Sat, Dec 06, 2003 - Page 20 News List

Bonds gives testimony in grand jury doping probe

TOUGH QUESTIONS Investigators will ask the San Francisco slugger whether his muscle growth is entirely natural as part of their on-going inquiries

AP , SAN FRANCISCO

Barry Bonds, second from left, arrives to answer questions in front of a grand jury.

PHOTO: AP

Barry Bonds appeared before a grand jury focusing on possible tax and drug violations by a California lab that supplied nutritional supplements to some of the nation's top athletes.

The six-time National League MVP entered the grand jury room on Thursday accompanied by attorney Mike Rains.

Bonds has attributed his muscular development over the years to intense weight training, proper diet and a regimen of nutritional supplements. He repeatedly has denied using steroids and argues that his evolution as a home run hitter has been steady.

Grand jurors were now able to ask the San Francisco Giants' slugger under oath whether his growth has been entirely natural. The panel is looking into possible violations by the Bay Area Laboratory Co-Operative, or BALCO.

Athletes that already have appeared before the grand jury include track star Marion Jones and her boyfriend, 100m world record-holder Tim Montgomery, four Oakland Raiders and Olympic champion swimmer Amy Van Dyken.

An appearance before the grand jury, or being subpoenaed to testify, does not mean an athlete is a target of the probe.

Two people have been named so far as targets of the grand jury -- BALCO founder Victor Conte, and Greg Anderson, Bonds' personal trainer.

Bonds, 39, became a BALCO client just before his record-setting 2001 season and has praised Conte for giving him a personalized nutritional program.

Anderson's home was raided by the Internal Revenue Service and a drug task force Sept. 5, two days after a similar raid at BALCO.

Bonds weighed 185 pounds as a rookie in 1986 and now is a muscle-bound 230. He holds the season record for home runs and is gaining on Hank Aaron's career mark.

"Go look at the back of my bubble gum card," he said after winning a third straight MVP award last month. "My numbers are consistent."

Except for 1989, Bonds has hit at least 24 homers in each of his 17 full seasons. The only dramatic jump came in 2001, when his record 73 homers marked the only time he topped 50.

On the other hand, four of Bonds' five biggest homer totals came in the last four seasons -- all after his 35th birthday.
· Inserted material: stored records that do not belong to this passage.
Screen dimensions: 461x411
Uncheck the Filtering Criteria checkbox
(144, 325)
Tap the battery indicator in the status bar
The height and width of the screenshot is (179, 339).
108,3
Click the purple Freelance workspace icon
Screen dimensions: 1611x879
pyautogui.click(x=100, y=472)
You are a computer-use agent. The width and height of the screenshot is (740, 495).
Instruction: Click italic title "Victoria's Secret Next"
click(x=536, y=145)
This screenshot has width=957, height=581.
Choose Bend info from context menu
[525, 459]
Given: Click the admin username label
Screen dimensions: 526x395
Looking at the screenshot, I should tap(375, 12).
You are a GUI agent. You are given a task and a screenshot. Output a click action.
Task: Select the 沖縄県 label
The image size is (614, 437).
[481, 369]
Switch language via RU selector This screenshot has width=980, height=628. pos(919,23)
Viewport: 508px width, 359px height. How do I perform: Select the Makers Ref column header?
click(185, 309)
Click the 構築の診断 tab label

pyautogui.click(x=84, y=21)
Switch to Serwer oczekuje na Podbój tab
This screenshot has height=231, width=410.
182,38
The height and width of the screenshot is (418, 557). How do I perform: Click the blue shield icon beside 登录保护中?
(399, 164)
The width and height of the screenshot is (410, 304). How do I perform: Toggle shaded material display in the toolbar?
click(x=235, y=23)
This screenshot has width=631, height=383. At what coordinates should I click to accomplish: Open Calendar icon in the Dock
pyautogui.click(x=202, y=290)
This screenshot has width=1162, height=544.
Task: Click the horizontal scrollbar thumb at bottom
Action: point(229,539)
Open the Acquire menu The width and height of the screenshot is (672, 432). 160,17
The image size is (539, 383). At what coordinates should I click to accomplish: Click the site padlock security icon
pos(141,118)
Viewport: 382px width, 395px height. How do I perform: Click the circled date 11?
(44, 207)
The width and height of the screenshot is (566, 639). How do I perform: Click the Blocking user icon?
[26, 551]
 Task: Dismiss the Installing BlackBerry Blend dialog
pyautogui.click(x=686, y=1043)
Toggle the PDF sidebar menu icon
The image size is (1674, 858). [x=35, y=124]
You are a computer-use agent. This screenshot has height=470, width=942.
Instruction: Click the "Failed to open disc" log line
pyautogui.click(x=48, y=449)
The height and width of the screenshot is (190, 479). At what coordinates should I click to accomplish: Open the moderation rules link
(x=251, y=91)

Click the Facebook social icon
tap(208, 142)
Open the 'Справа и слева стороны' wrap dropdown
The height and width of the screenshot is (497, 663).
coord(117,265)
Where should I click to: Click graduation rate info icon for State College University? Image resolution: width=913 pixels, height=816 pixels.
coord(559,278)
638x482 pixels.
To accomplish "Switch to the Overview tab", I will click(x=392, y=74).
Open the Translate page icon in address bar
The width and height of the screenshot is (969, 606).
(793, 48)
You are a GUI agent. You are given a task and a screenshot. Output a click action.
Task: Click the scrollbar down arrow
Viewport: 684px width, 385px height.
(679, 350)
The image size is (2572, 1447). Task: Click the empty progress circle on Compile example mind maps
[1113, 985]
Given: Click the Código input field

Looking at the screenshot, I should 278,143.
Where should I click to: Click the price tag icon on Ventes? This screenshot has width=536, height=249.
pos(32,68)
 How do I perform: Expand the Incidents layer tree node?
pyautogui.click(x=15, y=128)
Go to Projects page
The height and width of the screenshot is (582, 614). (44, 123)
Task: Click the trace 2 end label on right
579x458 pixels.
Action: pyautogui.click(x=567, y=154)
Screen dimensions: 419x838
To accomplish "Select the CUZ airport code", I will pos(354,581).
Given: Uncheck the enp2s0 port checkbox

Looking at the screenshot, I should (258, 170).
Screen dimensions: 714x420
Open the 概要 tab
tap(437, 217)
Bonds has praised Conte for giving him a personalized nutritional program. Bonds posed with Conte and Anderson for this past June's issue of Muscle & Fitness magazine and heaped praise on both.

"I visit BALCO every three to six months. They check my blood to make sure my levels are where they should be. Maybe I need to eat more broccoli than I normally do. Maybe my zinc and magnesium intakes need to increase," Bonds told the magazine.

"Victor will call me to make sure I'm taking my supplements, and my trainer Greg will sit near my locker and stare at me if I don't begin working out right away. I have these guys pushing me."

Bonds brought Anderson, a childhood friend, on a major league tour of Japan after the 2002 season, when the trainer met players such as Jason Giambi -- who also has been subpoenaed to testify before the grand jury.

Anderson's home was raided by the Internal Revenue Service and a drug task force Sept. 5, two days after a similar raid at BALCO.

Anderson's attorney, Bill Rapoport, said computer files and other things "that were not paper" were among items taken in the raid. But Rapoport said he does not know specifically what was taken and said Anderson's only connection to BALCO was when he purchased vitamins from Conte to give to athletes he trained.